# What needs to be done
Print the records below exactly as they appear.

##############################

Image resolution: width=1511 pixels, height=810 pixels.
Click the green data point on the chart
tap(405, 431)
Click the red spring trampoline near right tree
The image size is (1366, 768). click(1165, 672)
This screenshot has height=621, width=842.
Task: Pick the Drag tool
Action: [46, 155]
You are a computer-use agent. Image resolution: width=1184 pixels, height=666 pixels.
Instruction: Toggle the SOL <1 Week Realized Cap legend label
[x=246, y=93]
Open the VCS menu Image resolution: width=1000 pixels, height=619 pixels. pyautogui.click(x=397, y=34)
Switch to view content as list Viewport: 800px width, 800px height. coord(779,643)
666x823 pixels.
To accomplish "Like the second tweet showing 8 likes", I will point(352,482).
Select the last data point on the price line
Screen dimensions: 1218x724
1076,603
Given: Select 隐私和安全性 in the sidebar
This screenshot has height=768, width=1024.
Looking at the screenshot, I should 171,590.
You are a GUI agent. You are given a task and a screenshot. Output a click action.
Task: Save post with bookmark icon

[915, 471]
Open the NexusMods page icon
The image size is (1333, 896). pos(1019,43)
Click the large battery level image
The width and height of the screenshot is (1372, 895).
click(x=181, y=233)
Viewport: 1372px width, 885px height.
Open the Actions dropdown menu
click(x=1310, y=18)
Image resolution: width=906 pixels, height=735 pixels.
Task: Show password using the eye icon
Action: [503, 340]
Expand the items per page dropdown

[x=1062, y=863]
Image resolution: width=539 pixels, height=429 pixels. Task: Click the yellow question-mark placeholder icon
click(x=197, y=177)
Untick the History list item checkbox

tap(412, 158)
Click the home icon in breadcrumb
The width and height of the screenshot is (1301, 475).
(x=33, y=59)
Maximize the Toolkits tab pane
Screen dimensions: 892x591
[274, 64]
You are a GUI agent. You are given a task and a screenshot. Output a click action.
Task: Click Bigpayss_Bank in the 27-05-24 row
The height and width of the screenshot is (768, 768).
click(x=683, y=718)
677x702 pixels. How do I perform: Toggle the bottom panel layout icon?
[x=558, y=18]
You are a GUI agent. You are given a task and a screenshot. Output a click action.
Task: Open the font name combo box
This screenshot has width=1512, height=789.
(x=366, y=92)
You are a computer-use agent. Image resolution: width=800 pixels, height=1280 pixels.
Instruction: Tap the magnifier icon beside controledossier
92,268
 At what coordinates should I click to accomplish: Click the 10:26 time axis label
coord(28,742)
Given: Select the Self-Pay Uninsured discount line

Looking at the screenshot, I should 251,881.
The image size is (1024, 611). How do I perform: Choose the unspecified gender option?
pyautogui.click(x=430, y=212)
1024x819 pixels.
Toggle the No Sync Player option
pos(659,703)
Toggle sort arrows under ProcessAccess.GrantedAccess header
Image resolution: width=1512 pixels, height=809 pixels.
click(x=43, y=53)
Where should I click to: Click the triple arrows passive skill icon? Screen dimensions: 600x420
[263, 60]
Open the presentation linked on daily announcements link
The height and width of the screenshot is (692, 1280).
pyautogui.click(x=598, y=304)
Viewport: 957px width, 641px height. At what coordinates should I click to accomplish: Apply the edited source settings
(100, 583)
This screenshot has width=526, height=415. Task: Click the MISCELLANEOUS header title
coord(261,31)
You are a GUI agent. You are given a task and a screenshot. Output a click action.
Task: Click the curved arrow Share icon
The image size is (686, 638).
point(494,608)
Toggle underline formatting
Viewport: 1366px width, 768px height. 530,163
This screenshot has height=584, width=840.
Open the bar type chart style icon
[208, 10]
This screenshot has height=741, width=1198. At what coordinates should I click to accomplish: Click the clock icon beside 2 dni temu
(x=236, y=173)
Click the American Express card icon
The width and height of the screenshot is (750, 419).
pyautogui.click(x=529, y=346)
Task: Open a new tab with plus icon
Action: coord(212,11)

##############################

# Result of the exercise
Image resolution: width=1511 pixels, height=810 pixels.
Click the green data point on the chart
tap(405, 431)
Click the red spring trampoline near right tree
The image size is (1366, 768). click(1165, 672)
This screenshot has height=621, width=842.
Task: Pick the Drag tool
Action: [46, 155]
You are a computer-use agent. Image resolution: width=1184 pixels, height=666 pixels.
Instruction: Toggle the SOL <1 Week Realized Cap legend label
[x=246, y=93]
Open the VCS menu Image resolution: width=1000 pixels, height=619 pixels. pyautogui.click(x=397, y=34)
Switch to view content as list Viewport: 800px width, 800px height. coord(779,643)
666x823 pixels.
To accomplish "Like the second tweet showing 8 likes", I will point(352,482).
Select the last data point on the price line
Screen dimensions: 1218x724
1076,603
Given: Select 隐私和安全性 in the sidebar
This screenshot has height=768, width=1024.
Looking at the screenshot, I should 171,590.
You are a GUI agent. You are given a task and a screenshot. Output a click action.
Task: Save post with bookmark icon

[915, 471]
Open the NexusMods page icon
The image size is (1333, 896). pos(1019,43)
Click the large battery level image
The width and height of the screenshot is (1372, 895).
click(x=181, y=233)
Viewport: 1372px width, 885px height.
Open the Actions dropdown menu
click(x=1310, y=18)
Image resolution: width=906 pixels, height=735 pixels.
Task: Show password using the eye icon
Action: [503, 340]
Expand the items per page dropdown

[x=1062, y=863]
Image resolution: width=539 pixels, height=429 pixels. Task: Click the yellow question-mark placeholder icon
click(x=197, y=177)
Untick the History list item checkbox

tap(412, 158)
Click the home icon in breadcrumb
The width and height of the screenshot is (1301, 475).
(x=33, y=59)
Maximize the Toolkits tab pane
Screen dimensions: 892x591
[274, 64]
You are a GUI agent. You are given a task and a screenshot. Output a click action.
Task: Click Bigpayss_Bank in the 27-05-24 row
The height and width of the screenshot is (768, 768).
click(x=683, y=718)
677x702 pixels. How do I perform: Toggle the bottom panel layout icon?
[x=558, y=18]
You are a GUI agent. You are given a task and a screenshot. Output a click action.
Task: Open the font name combo box
This screenshot has width=1512, height=789.
(x=366, y=92)
You are a computer-use agent. Image resolution: width=800 pixels, height=1280 pixels.
Instruction: Tap the magnifier icon beside controledossier
92,268
 At what coordinates should I click to accomplish: Click the 10:26 time axis label
coord(28,742)
Given: Select the Self-Pay Uninsured discount line

Looking at the screenshot, I should 251,881.
The image size is (1024, 611). How do I perform: Choose the unspecified gender option?
pyautogui.click(x=430, y=212)
1024x819 pixels.
Toggle the No Sync Player option
pos(659,703)
Toggle sort arrows under ProcessAccess.GrantedAccess header
Image resolution: width=1512 pixels, height=809 pixels.
click(x=43, y=53)
Where should I click to: Click the triple arrows passive skill icon? Screen dimensions: 600x420
[263, 60]
Open the presentation linked on daily announcements link
The height and width of the screenshot is (692, 1280).
pyautogui.click(x=598, y=304)
Viewport: 957px width, 641px height. At what coordinates should I click to accomplish: Apply the edited source settings
(100, 583)
This screenshot has width=526, height=415. Task: Click the MISCELLANEOUS header title
coord(261,31)
You are a GUI agent. You are given a task and a screenshot. Output a click action.
Task: Click the curved arrow Share icon
The image size is (686, 638).
point(494,608)
Toggle underline formatting
Viewport: 1366px width, 768px height. 530,163
This screenshot has height=584, width=840.
Open the bar type chart style icon
[208, 10]
This screenshot has height=741, width=1198. At what coordinates should I click to accomplish: Click the clock icon beside 2 dni temu
(x=236, y=173)
Click the American Express card icon
The width and height of the screenshot is (750, 419).
pyautogui.click(x=529, y=346)
Task: Open a new tab with plus icon
Action: coord(212,11)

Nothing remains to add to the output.